Saved data entries
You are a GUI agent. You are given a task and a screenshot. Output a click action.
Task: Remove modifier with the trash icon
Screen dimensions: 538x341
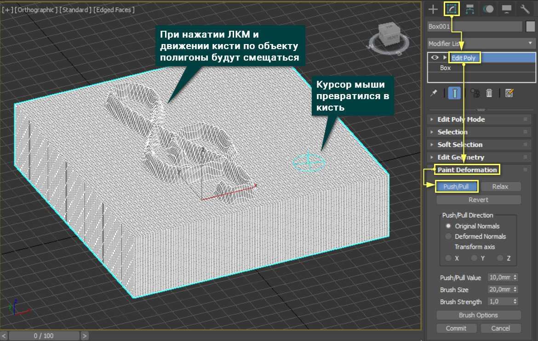(489, 93)

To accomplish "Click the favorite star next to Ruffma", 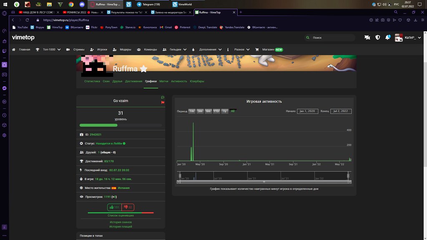I will point(143,69).
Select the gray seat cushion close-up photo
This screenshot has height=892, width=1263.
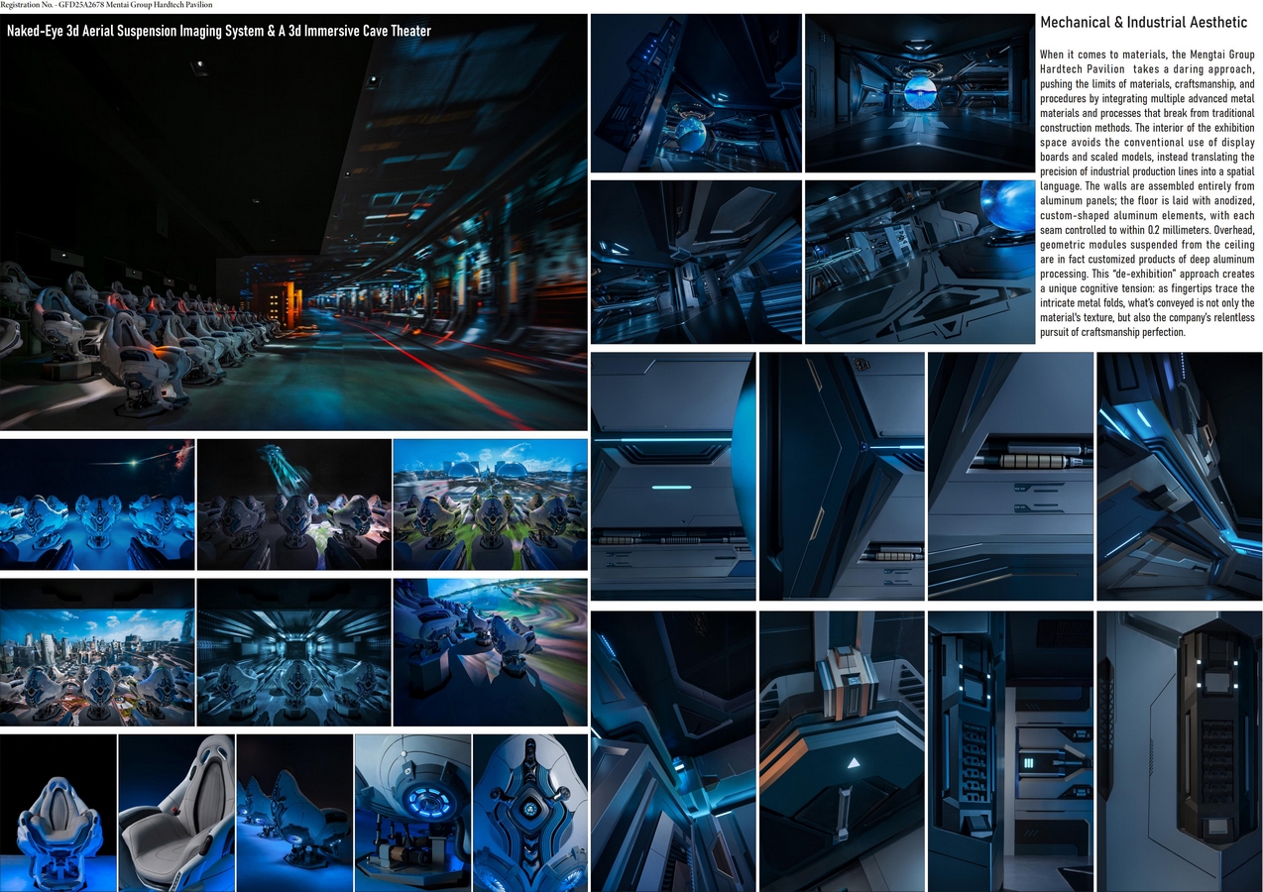[x=176, y=812]
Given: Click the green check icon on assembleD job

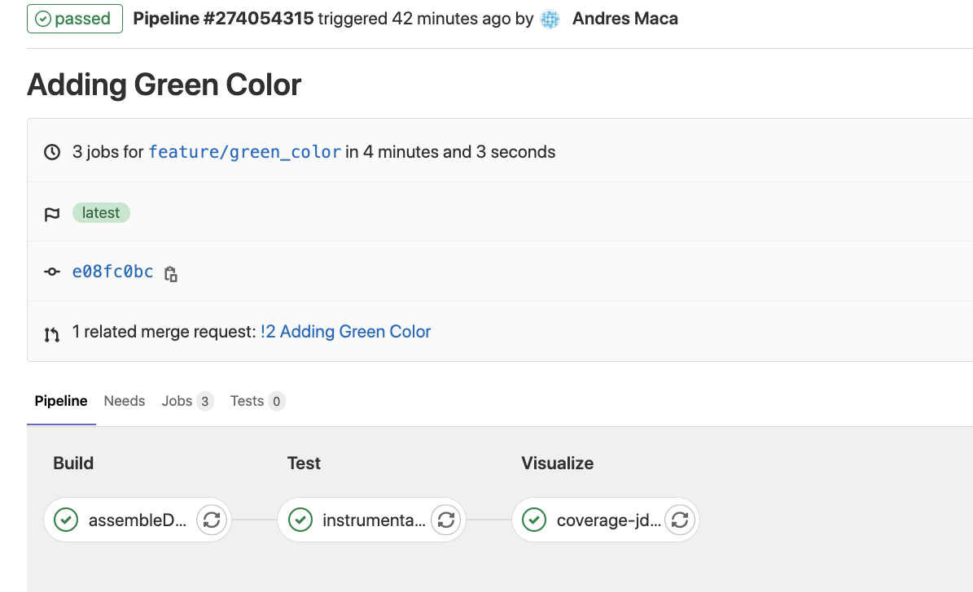Looking at the screenshot, I should click(x=65, y=520).
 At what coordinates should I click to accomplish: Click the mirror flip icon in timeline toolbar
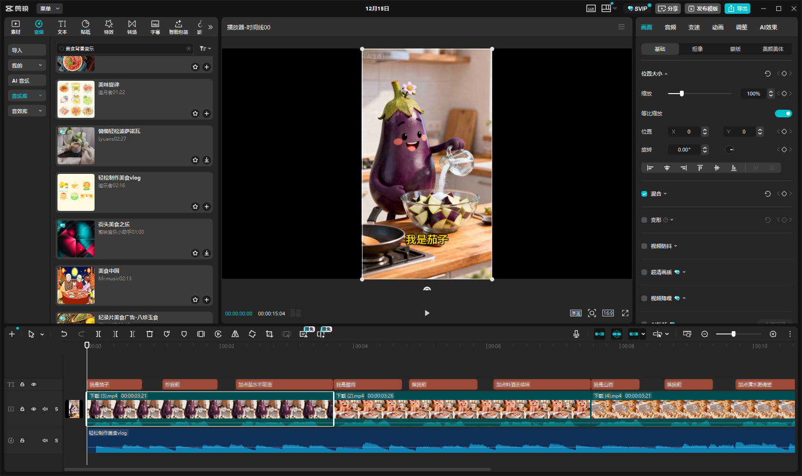(235, 334)
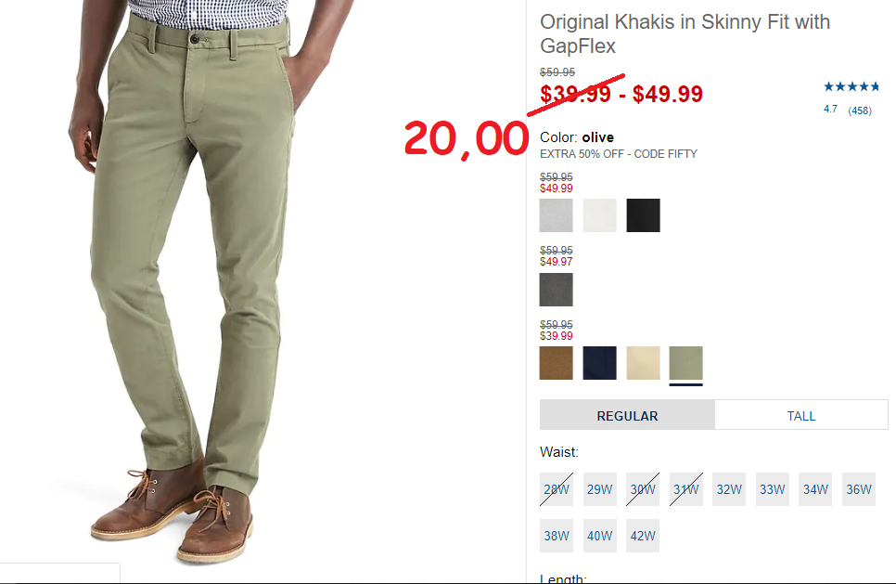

• THE PROBLEM
Exact copy, pictures excluded: print only the lines from the line containing "Select the gray seat cushion close-up photo" through the end of the records.

• WRITTEN ANSWER
Select the gray seat cushion close-up photo
This screenshot has height=892, width=1263.
[x=176, y=812]
Given: Click the green check icon on assembleD job

Looking at the screenshot, I should click(x=65, y=520).
 At what coordinates should I click to accomplish: Click the mirror flip icon in timeline toolbar
(235, 334)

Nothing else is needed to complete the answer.